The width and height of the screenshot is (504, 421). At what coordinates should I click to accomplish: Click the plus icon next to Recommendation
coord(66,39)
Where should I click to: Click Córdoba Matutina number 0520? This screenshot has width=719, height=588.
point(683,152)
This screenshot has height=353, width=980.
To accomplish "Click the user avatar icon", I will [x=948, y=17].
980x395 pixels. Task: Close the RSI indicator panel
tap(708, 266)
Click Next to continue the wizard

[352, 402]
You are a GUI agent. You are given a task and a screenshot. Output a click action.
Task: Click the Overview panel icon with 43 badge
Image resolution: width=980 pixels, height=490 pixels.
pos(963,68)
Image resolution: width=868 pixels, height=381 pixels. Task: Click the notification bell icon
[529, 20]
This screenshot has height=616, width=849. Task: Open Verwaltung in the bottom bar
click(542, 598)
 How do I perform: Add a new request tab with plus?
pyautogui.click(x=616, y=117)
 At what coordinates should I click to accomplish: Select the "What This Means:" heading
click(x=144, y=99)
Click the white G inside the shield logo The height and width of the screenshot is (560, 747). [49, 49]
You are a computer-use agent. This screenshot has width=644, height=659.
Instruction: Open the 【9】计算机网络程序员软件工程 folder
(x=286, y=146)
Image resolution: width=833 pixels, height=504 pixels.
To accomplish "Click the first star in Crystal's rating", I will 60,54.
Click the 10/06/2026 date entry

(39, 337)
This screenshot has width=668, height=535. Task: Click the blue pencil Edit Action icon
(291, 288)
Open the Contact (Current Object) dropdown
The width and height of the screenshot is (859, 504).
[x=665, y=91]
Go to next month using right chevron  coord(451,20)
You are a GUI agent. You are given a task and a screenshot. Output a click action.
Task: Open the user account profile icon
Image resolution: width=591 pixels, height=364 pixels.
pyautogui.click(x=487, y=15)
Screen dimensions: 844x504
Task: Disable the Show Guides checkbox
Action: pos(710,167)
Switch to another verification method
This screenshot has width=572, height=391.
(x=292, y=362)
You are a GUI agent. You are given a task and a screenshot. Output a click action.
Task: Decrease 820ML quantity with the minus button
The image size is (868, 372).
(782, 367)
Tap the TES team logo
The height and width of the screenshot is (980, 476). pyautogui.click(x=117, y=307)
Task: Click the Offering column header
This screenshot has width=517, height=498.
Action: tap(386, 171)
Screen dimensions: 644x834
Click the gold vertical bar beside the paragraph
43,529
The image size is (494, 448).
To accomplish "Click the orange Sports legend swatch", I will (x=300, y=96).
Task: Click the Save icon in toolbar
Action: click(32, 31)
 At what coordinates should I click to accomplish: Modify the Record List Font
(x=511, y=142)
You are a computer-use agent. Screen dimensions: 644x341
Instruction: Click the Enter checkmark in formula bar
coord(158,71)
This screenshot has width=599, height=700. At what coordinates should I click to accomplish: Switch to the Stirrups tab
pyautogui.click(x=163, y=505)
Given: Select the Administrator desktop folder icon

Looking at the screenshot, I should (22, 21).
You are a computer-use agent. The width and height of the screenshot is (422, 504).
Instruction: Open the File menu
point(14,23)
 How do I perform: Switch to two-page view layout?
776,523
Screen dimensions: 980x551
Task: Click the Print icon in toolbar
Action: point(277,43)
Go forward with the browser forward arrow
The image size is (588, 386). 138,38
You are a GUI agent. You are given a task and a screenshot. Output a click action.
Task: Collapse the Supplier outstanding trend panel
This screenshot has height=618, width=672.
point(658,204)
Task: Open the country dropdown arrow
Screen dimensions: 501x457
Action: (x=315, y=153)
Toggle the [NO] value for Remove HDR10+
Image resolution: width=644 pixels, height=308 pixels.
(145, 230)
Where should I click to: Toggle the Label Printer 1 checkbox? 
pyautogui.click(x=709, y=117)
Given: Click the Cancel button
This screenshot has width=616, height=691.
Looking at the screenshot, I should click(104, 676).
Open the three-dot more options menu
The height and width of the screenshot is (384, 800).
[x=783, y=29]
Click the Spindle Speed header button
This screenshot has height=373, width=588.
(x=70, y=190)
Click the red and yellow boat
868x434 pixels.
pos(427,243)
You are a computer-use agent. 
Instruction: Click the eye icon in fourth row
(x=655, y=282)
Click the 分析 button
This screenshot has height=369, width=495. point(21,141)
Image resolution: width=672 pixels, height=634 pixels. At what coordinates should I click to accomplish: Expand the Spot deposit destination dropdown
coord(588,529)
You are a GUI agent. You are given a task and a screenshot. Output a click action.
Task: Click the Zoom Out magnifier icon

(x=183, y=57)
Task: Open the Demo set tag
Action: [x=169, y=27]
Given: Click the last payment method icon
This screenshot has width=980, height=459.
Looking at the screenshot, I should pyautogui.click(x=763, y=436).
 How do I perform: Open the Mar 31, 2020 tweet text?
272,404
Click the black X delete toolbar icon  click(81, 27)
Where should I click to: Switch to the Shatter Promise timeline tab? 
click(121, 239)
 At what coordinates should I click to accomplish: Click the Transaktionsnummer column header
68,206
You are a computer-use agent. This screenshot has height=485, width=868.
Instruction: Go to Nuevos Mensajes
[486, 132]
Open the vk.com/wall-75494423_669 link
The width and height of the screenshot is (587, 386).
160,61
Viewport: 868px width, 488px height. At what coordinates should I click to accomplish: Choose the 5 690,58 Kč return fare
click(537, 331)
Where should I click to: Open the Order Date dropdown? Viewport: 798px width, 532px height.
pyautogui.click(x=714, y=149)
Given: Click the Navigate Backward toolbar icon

.....

### What this task involves
Reproduce exactly the entries above, limited to the lines from the one with "At what coordinates should I click to accomplish: Select" through the one with "Switch to another verification method", both included.

### Response area
 At what coordinates should I click to accomplish: Select the "What This Means:" heading
click(x=144, y=99)
Click the white G inside the shield logo The height and width of the screenshot is (560, 747). [49, 49]
You are a computer-use agent. This screenshot has width=644, height=659.
Instruction: Open the 【9】计算机网络程序员软件工程 folder
(x=286, y=146)
Image resolution: width=833 pixels, height=504 pixels.
To accomplish "Click the first star in Crystal's rating", I will 60,54.
Click the 10/06/2026 date entry

(39, 337)
This screenshot has width=668, height=535. Task: Click the blue pencil Edit Action icon
(291, 288)
Open the Contact (Current Object) dropdown
The width and height of the screenshot is (859, 504).
[x=665, y=91]
Go to next month using right chevron  coord(451,20)
You are a GUI agent. You are given a task and a screenshot. Output a click action.
Task: Open the user account profile icon
Image resolution: width=591 pixels, height=364 pixels.
pyautogui.click(x=487, y=15)
Screen dimensions: 844x504
Task: Disable the Show Guides checkbox
Action: pos(710,167)
Switch to another verification method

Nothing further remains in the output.